Task to complete ▸ Reproduce the rows below verbatim, beginning with the row that contains "The width and" and concluding after the row that contains "Describe the element at coordinates (40, 255)".

Supplied information ▸
Segment Open
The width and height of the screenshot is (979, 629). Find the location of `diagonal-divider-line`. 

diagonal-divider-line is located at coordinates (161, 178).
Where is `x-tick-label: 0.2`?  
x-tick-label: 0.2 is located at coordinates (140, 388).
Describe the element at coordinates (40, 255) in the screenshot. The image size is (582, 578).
Segment Closed
Segment Open
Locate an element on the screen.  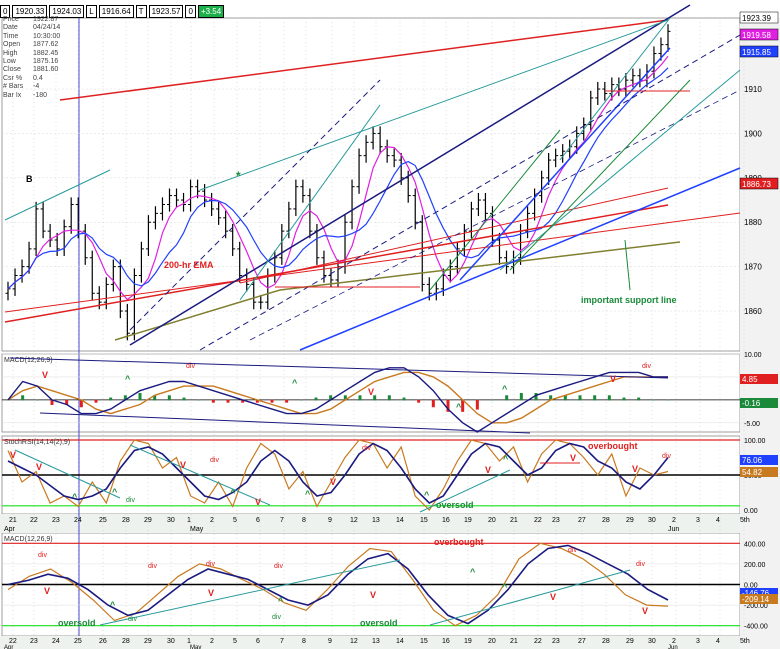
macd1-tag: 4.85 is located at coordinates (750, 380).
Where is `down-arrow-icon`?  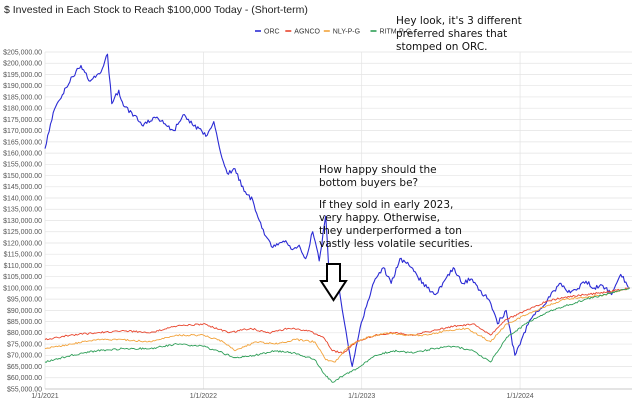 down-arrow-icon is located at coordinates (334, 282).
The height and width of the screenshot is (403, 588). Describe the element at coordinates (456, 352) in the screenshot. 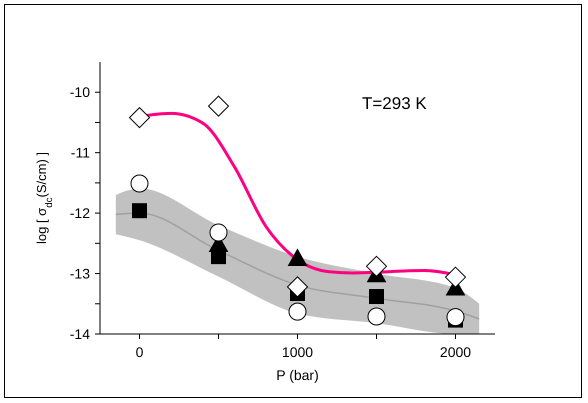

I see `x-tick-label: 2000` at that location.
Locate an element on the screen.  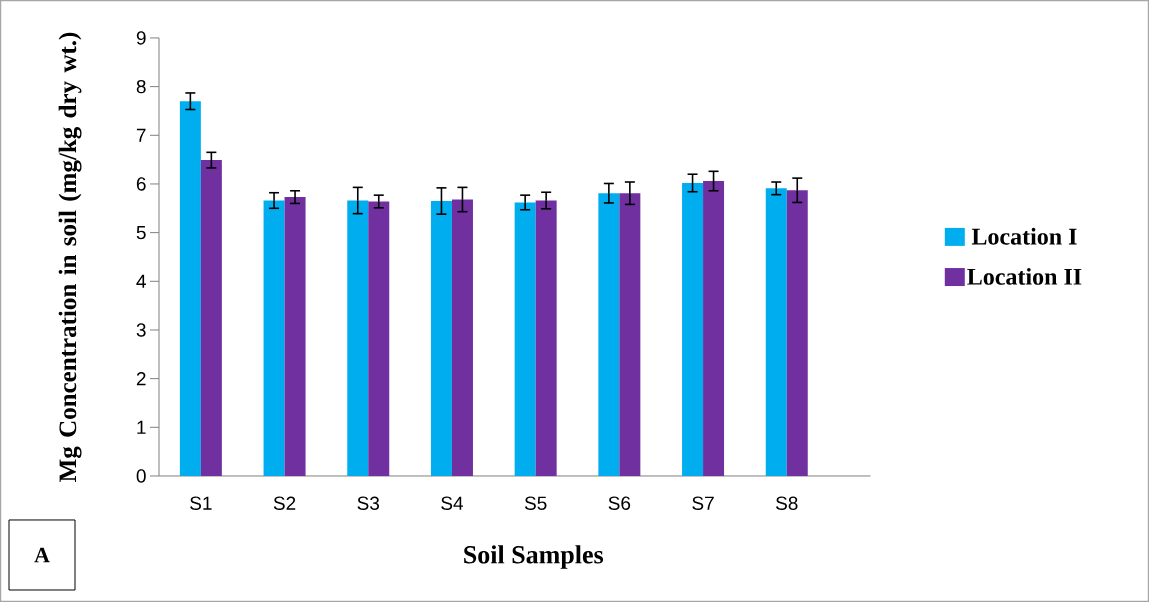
Segment Closed
Segment Open
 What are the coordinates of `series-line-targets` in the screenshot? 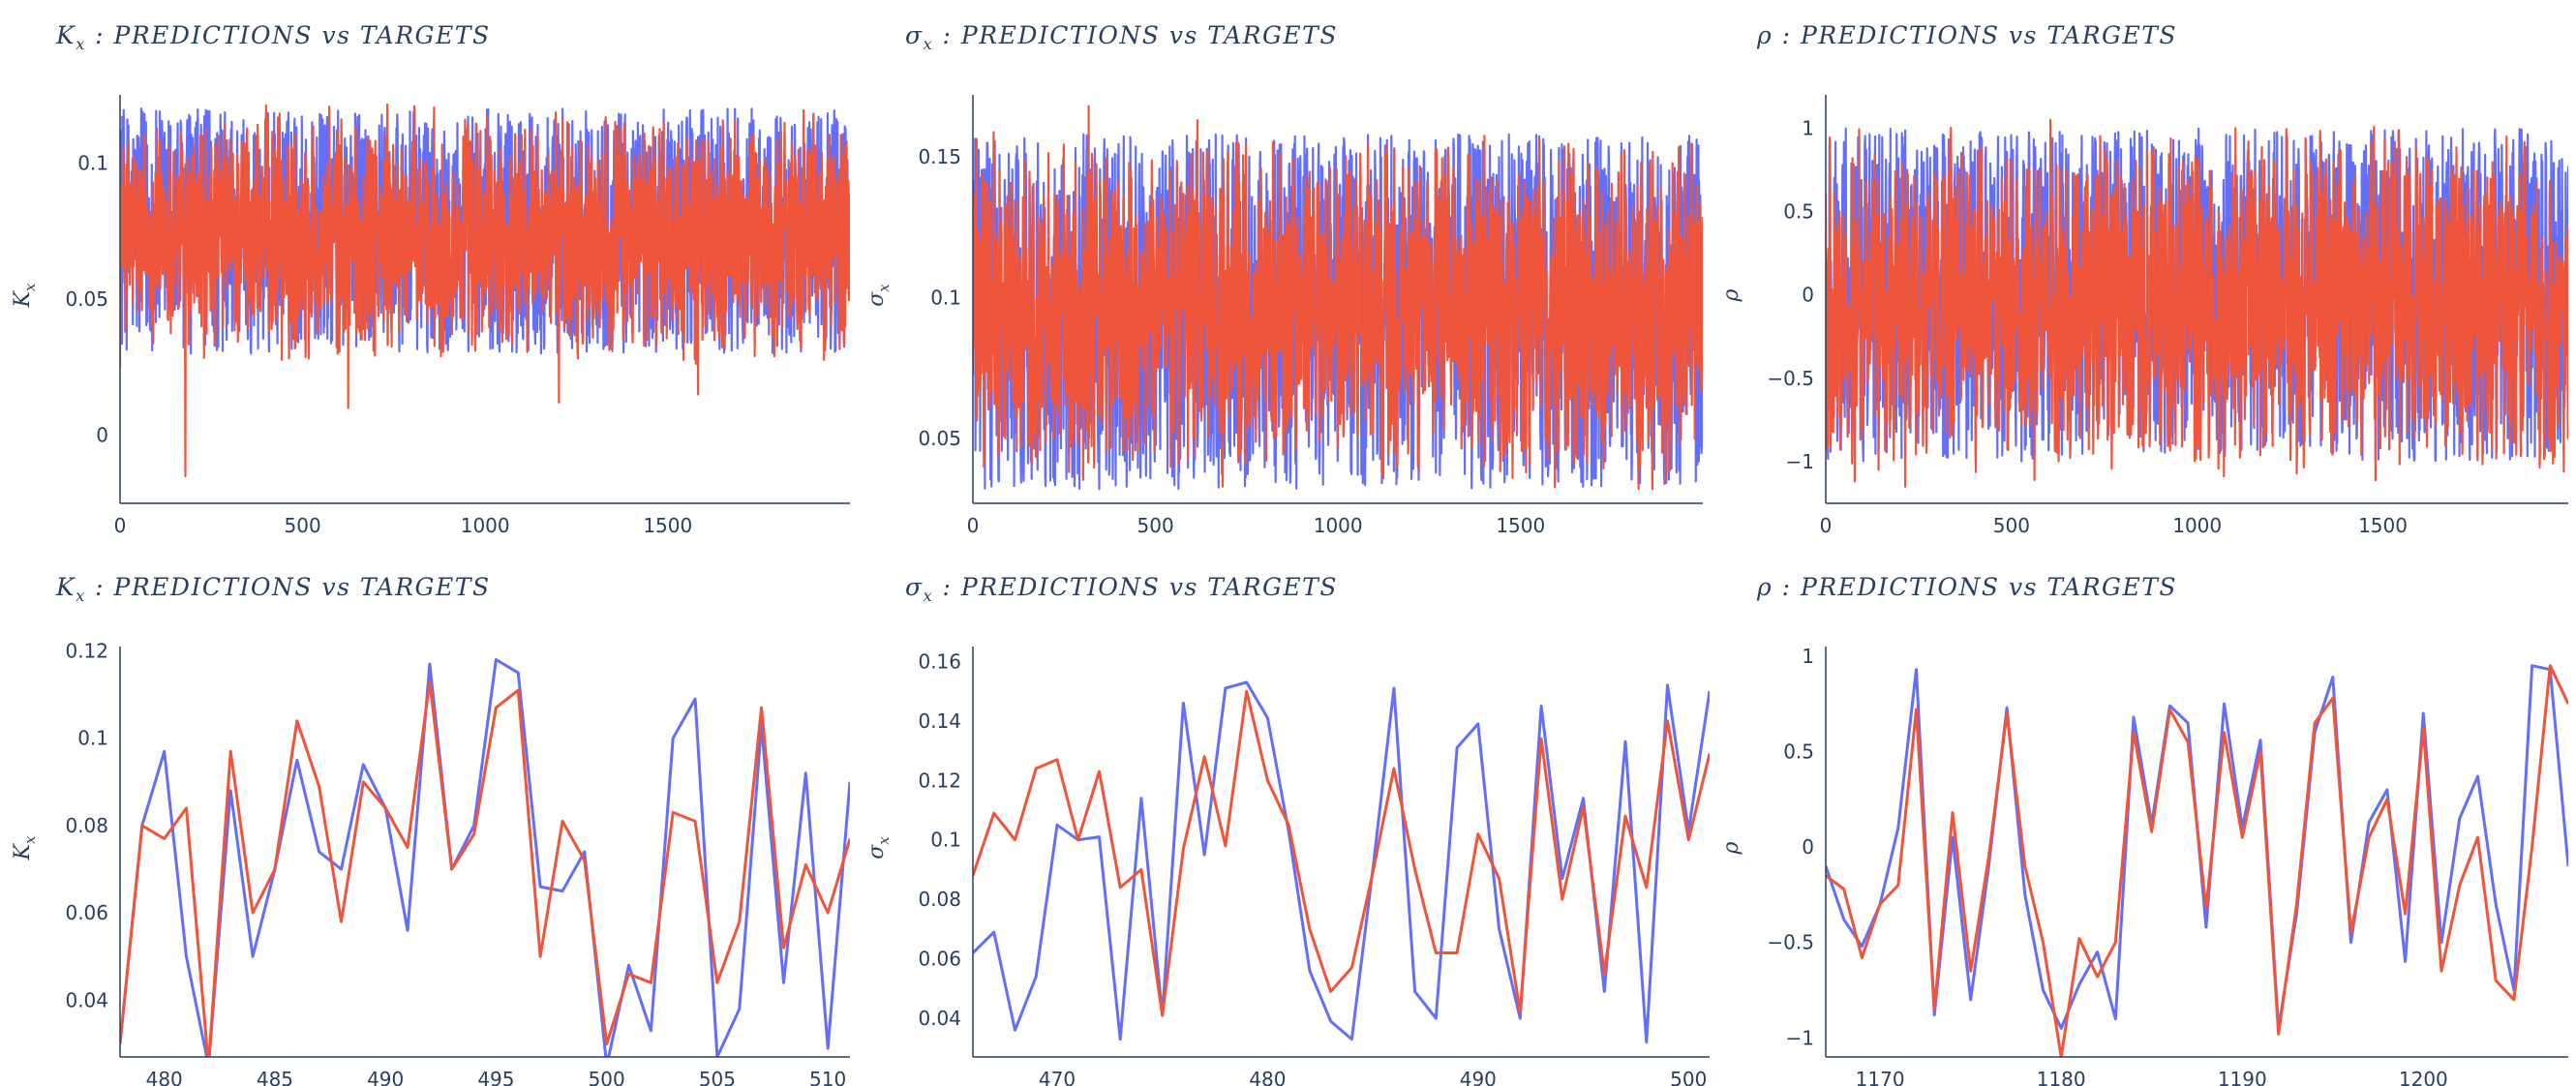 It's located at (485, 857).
Segment Closed
Task result ▸
The width and height of the screenshot is (979, 629). Find the location of `diagonal-divider-line`. 

diagonal-divider-line is located at coordinates (161, 178).
Where is `x-tick-label: 0.2`?  
x-tick-label: 0.2 is located at coordinates (140, 388).
Describe the element at coordinates (40, 255) in the screenshot. The image size is (582, 578).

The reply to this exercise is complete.